Harvest and Preserving Tips
- A full harvest can range from 5-10 years after planting, 7 years after planting being the average.
- Harvest time peaks in July in mild climates and August in colder climates.
- Pick when fruits have full color and the skin gives slightly when pressed.
- Store apricots at room temperature until ripe, then in the refrigerator in a perforated plastic bag for 3-5 days.
- When rainfall is not adequate, water newly transplanted trees deeply at least once a week during the first growing season. Apply 3-4 gallons of water per tree. Hoe a small ridge of soil around each tree to keep water from running off.
- A nitrogen fertilizer should be applied to newly transplanted fruit trees 3-4 weeks after planting. Be sure to keep granular fertilizers from direct contact with the tree trunk.
- Do not cultivate the soil surface within the area of the planting hole.
- Mulch 2-3 inches deep, extending 3-4 feet around the base of the tree, using shredded leaves or other organic matter.
- Use tree guards, cages, fencing or deer bags to prevent damage from mice, rabbits, deer and other wildlife.
- Monitor for Pests and diseases. Check with your local Cooperative Extension Service for pest controls recommended for your area.
- Pruning is done early to control the shape and health of the tree, by developing a strong, well-balanced framework of scaffold branches. Do not cut back by more than 1/3 of the size of the plant. Prune regularly to avoid making large cuts later. Do not leave stubs, which can die off later and harbor diseases. Cut off all diseased, weak and dead wood. Prune in late winter; do not prune from January to March. Apricot and Peach relatives should not be pruned when freezing temperatures could damage wood.

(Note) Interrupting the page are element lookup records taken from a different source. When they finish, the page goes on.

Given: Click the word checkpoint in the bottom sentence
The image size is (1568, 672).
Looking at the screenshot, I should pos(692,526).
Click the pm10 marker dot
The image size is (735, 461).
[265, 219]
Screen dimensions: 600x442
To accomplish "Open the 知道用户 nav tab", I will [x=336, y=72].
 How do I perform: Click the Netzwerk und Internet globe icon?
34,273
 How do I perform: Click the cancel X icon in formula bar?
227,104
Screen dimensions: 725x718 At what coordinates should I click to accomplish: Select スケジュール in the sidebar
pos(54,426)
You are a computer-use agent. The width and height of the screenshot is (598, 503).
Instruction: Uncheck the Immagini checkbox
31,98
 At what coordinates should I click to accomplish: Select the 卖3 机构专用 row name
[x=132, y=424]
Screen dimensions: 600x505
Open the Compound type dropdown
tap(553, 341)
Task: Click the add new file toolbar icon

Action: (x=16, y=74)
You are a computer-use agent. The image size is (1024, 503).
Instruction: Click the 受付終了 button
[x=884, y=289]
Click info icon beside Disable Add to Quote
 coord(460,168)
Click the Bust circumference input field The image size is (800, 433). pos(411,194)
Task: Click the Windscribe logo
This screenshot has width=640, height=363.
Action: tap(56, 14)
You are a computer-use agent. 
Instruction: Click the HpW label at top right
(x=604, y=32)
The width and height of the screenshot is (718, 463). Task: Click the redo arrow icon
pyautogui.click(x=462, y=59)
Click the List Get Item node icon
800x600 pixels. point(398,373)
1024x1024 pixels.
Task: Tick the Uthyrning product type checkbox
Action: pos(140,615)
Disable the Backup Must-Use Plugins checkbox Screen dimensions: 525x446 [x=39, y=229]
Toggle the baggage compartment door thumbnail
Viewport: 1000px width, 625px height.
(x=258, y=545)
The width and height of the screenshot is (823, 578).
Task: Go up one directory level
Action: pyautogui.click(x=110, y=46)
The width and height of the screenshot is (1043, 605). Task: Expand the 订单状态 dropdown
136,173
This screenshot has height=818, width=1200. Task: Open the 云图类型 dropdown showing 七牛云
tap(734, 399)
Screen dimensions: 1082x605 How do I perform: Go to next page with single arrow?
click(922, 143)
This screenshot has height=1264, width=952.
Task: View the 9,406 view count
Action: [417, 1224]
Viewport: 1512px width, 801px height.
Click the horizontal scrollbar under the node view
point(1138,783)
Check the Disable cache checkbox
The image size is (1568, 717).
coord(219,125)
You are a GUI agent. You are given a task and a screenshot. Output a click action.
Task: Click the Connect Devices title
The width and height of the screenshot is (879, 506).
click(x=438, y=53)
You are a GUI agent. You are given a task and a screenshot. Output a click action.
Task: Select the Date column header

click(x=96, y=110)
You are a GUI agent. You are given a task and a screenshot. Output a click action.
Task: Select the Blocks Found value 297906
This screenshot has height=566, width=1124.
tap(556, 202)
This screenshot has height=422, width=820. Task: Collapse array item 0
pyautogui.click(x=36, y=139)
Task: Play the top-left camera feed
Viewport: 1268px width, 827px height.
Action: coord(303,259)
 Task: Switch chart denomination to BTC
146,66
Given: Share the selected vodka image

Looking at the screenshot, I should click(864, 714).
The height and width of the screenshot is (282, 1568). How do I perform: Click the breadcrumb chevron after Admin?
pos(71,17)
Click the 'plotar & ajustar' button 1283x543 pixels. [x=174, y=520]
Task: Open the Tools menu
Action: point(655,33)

Apricot: Bare Root Fruit Plant
How to Plant
Planting Bare Root Plants:
- Choose a site in full sun in an area with well-drained soil with a pH of 6.0-7.0. Make sure there is some protection from the prevailing winds. Northern exposures are less prone to late spring frosts, and are more likely to have more snow cover. This protects the plants from soil heaving in winter. Do not plant in the root zone of black walnut trees. Avoid heavy clay soil as well as sandy soil. Amend as needed with organic matter.
- Apricot trees are semi-self-pollinating, with ‘Blenheim’ as self-pollinating. Two different varieties can help fruit production. Be sure to plant pollinator trees within 50 feet of each other.
- Space trees 12-18 feet apart.
- Plant dormant bare root plants in spring as soon as the soil may be worked.
- Soak the roots in water 1-2 hours before planting.
- Cut the tree back to approximately 30 inches tall at planting. Cut side branches back to 3-4 buds.
- The planting hole should be large enough to hold all the roots without bending or bunching up. Dig holes at least 18 inches deep and wide. Break up hard pan soil layers if present. Do not add raw fertilizers or manure to the soil mixture. Over feeding can kill young trees.
- Set the budded or grafted tree in the planting hole so that roots lie naturally, with the bud union just above the soil level after planting. Fill in the soil in layers and tamp down around the roots to make sure there is good soil to root contact and to remove air pockets.
- Water immediately to saturate all soil and roots in the hole. After the soil around the plant has settled, make sure the bud union is at the proper height above the soil level. Adjust as needed. Leaves should emerge 6-8 weeks after planting once the weather has warmed.